Shift: Days Vary 8:00am-4:30p

Key Functions

  • Provide coverage and supervision in the absence of the Sous Chef.
  • Review daily menu and assemble food, supplies and equipment for daily food preparation; review menu for subsequent days and pull required food items for proper tempering.
  • Checks production order sheet for all menu items for present and upcoming menus and assures all items are available.
  • Assures that items are pulled in a timely manner to enable proper tempering according to procedures.
  • Prepare and cook daily entrees utilizing standardized recipes; prepare food items for subsequent menus and special functions as requested; assist in completing special food requirements for other departments.
  • Prepares food according to standardized recipes in the correct amounts needed for patient and cafeteria service.
  • Plans cooking schedules to have food ready on time but not too far in advance.
  • Prepares menu items according to portion control standards; avoids food waste.
  • Serve food to patients, staff and visitors in a pleasant and courteous manner; assure that coworkers on the cafeteria line serve proper portions and attractive entrees.
  • Works and supervises cafeteria line assuring that proper portion control guidelines are adhered to.
  • Discard or store leftovers according to procedure, record food amount specifying insufficient and excessive amounts; forward this information to the Sous Chef on a daily basis.
  • Utilizes methods for safe handling and prompt use of leftovers.
  • Verify the accuracy of incoming food and supply orders from purveyors; notify the Sous Chef of problems or needs concerning food items and supplies.
  • Use of effective procedures for the proper receipt and storage of food items.
  • Keep the cooking area, equipment and uniforms clean, notify the sous chef of malfunctions with equipment.
  • Maintains equipment in a high degree of cleanliness and sanitation.
  • Maintains current Health Department certificates.
  • Comply with division and Menninger policies, procedures and safety standards and practices related to food preparation; wear food handler gloves and head cover when required; attend in-service training sessions as requested.
  • Follows policies and procedures in infection control and facility safety in accordance with regulatory guidelines.
  • Demonstrates sanitary food preparation and handling procedures.
  • Assure continuity of Facilities Management mission statement through punctual, regular attendance and reliability.
  • Does not abuse or take advantage of PTO.
  • Provides proper notification and advance notice for absence or tardiness.
  • Consistently is on time and ready to work at the start of the shift.
  • Is willing to adjust work schedule and/or hours to help during emergency and crisis situations.
  • Assure the successful operation of the Facilities Management Department.
  • Accepts accountability for compliance with Menninger policies and procedures.
  • Identifies and reports unsafe hazards to supervisor.
  • Participates in Corporate Compliance educational presentations.
  • Demonstrates, by practice a comprehensive understanding of relevant portions of Corporate Compliance Plan and Code of Conduct by carrying out work tasks in accordance with the Plan and the Code.
  • Actively participates in the Team STEPPS program.
  • Demonstrates an understanding of developmental tasks and special needs for, and the ability to

establish rapport with children, adolescents, adults and older adults/geriatrics.

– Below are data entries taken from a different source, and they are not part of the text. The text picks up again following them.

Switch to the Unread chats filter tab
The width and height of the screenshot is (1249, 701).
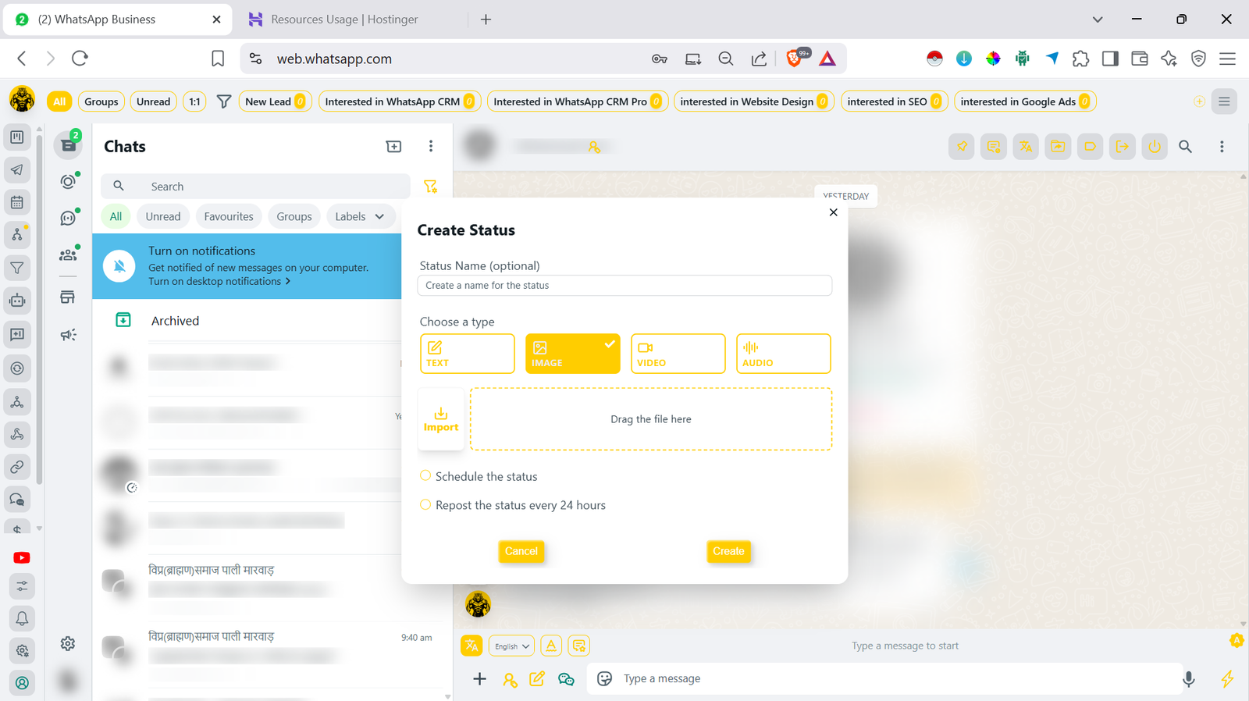162,217
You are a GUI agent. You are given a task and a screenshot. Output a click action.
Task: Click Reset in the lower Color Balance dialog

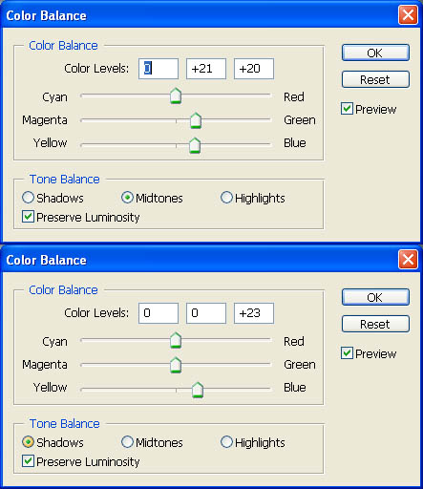375,324
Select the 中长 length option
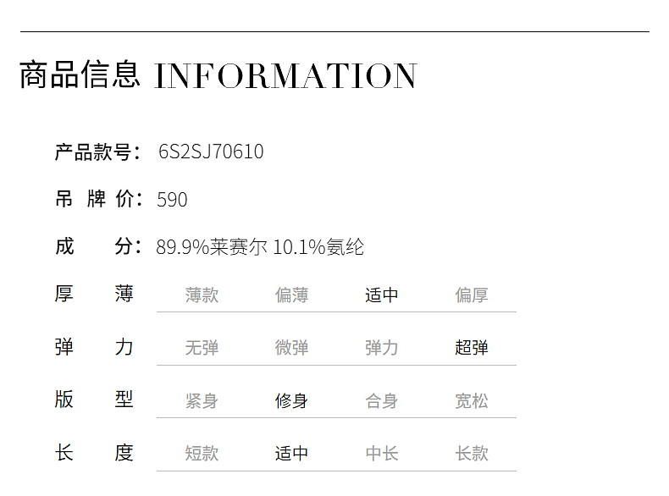Image resolution: width=669 pixels, height=496 pixels. 381,454
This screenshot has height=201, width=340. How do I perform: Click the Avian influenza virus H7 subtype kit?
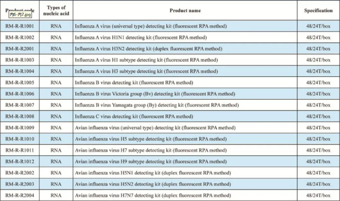click(x=151, y=150)

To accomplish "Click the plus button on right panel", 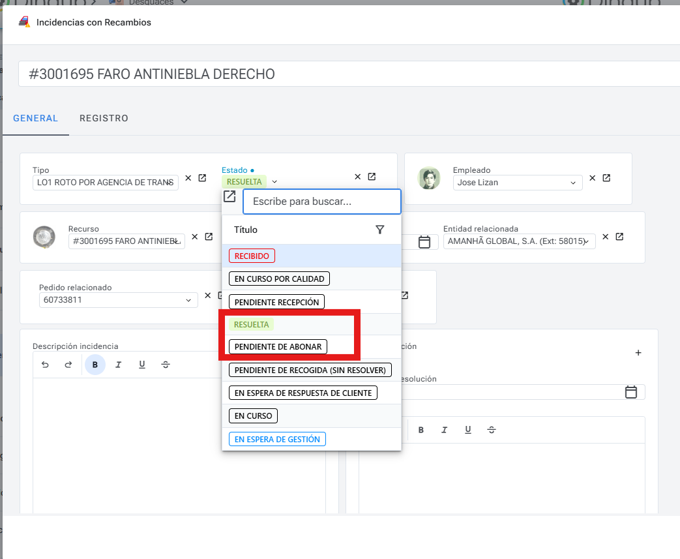I will point(638,353).
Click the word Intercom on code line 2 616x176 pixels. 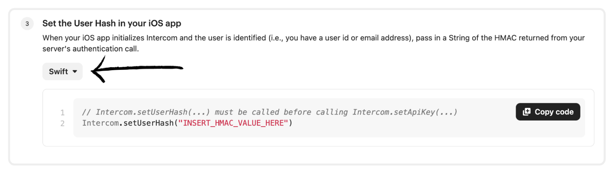click(x=100, y=123)
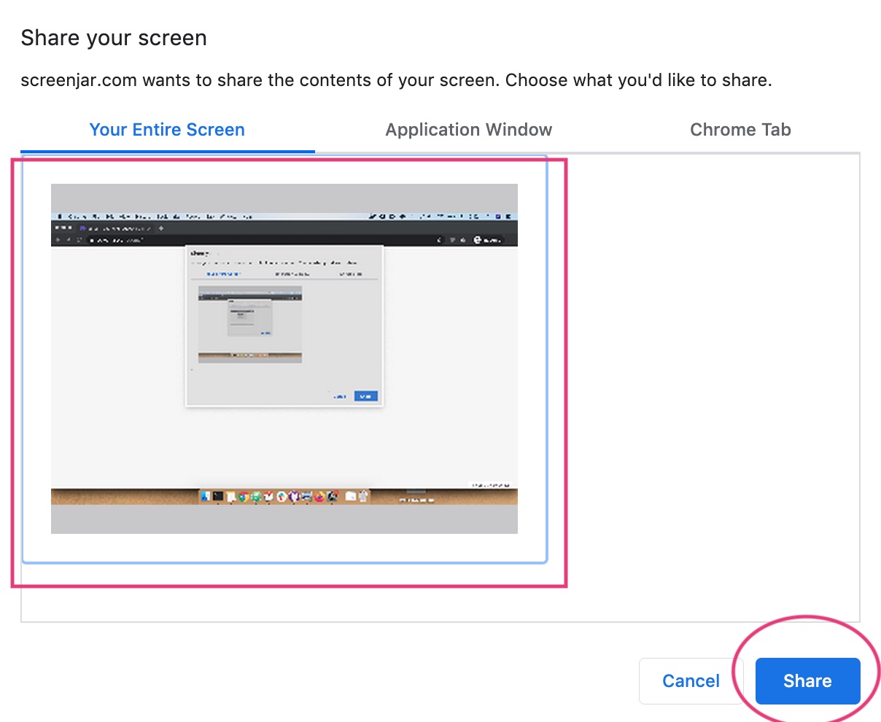Image resolution: width=881 pixels, height=722 pixels.
Task: Click the Cancel button
Action: pos(690,680)
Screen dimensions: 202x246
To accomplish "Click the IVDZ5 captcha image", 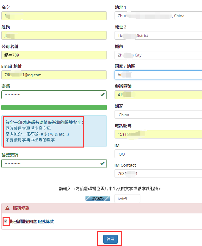I will click(x=98, y=199).
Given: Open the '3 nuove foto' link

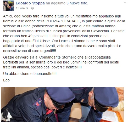Looking at the screenshot, I should [77, 3].
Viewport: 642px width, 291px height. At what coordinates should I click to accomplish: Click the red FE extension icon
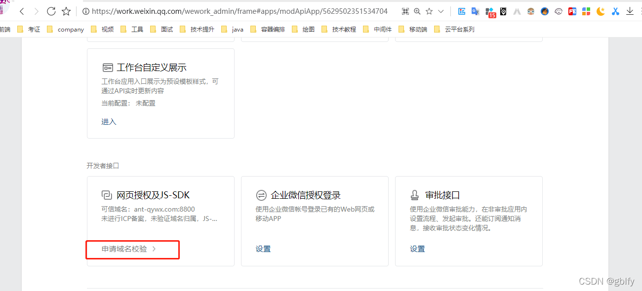point(572,11)
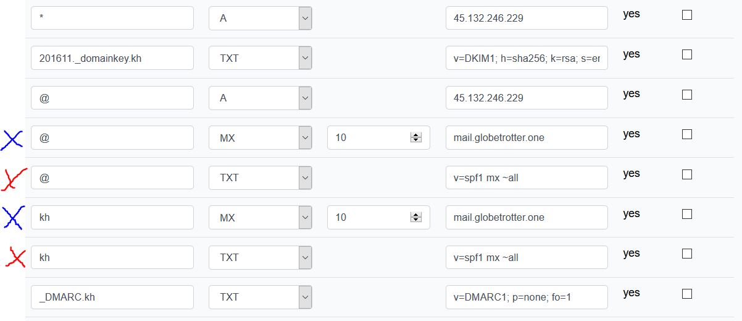Screen dimensions: 742x321
Task: Click the DKIM1 value field
Action: pos(527,58)
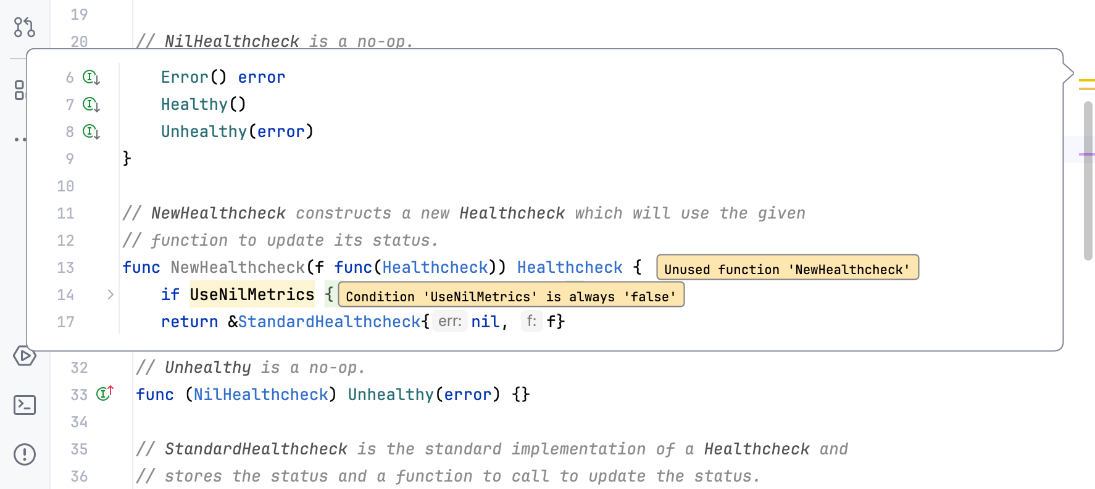Screen dimensions: 1095x489
Task: Click the gutter icon beside Unhealthy(error) on line 8
Action: coord(91,132)
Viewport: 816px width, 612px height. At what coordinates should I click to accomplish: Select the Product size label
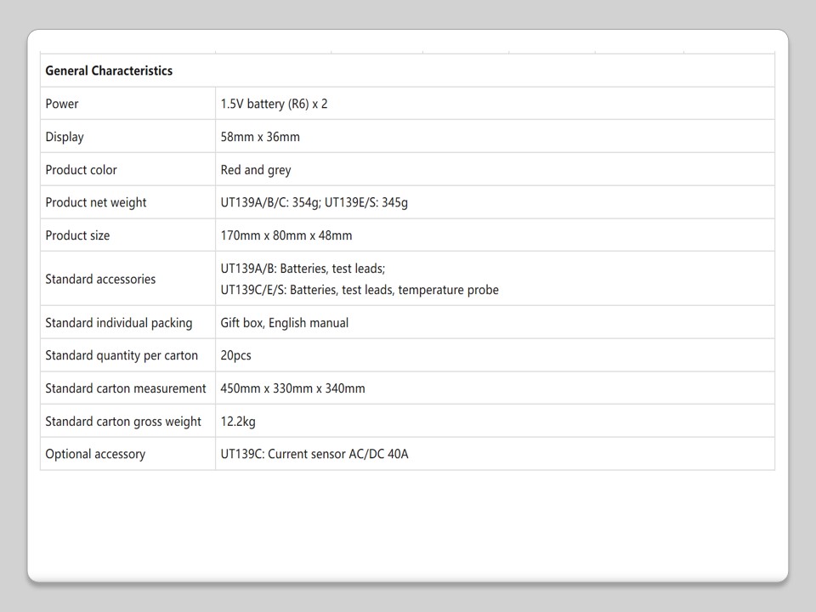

  • Complete other duties as requested.
  • Accepts additional assignments willingly.
  • Demonstrates an ability to perform a variety of duties, maintains flexibility as departmental needs change.
  • Demonstrates an ability to respond to changing workloads and crisis and emergency situations.

Education

Preferred:

  • High School diploma or equivalent is preferred.

License/Certification

Preferred:

  • Professional Food Sanitation and Service certification

Experience

Required:

  • A minimum of two (2) years experience in food, restaurant or institutional services.
  • Knowledge of cooking methods and procedures including various types of preparation and related routines.
  • Familiarity with an institutional kitchen and how it functions.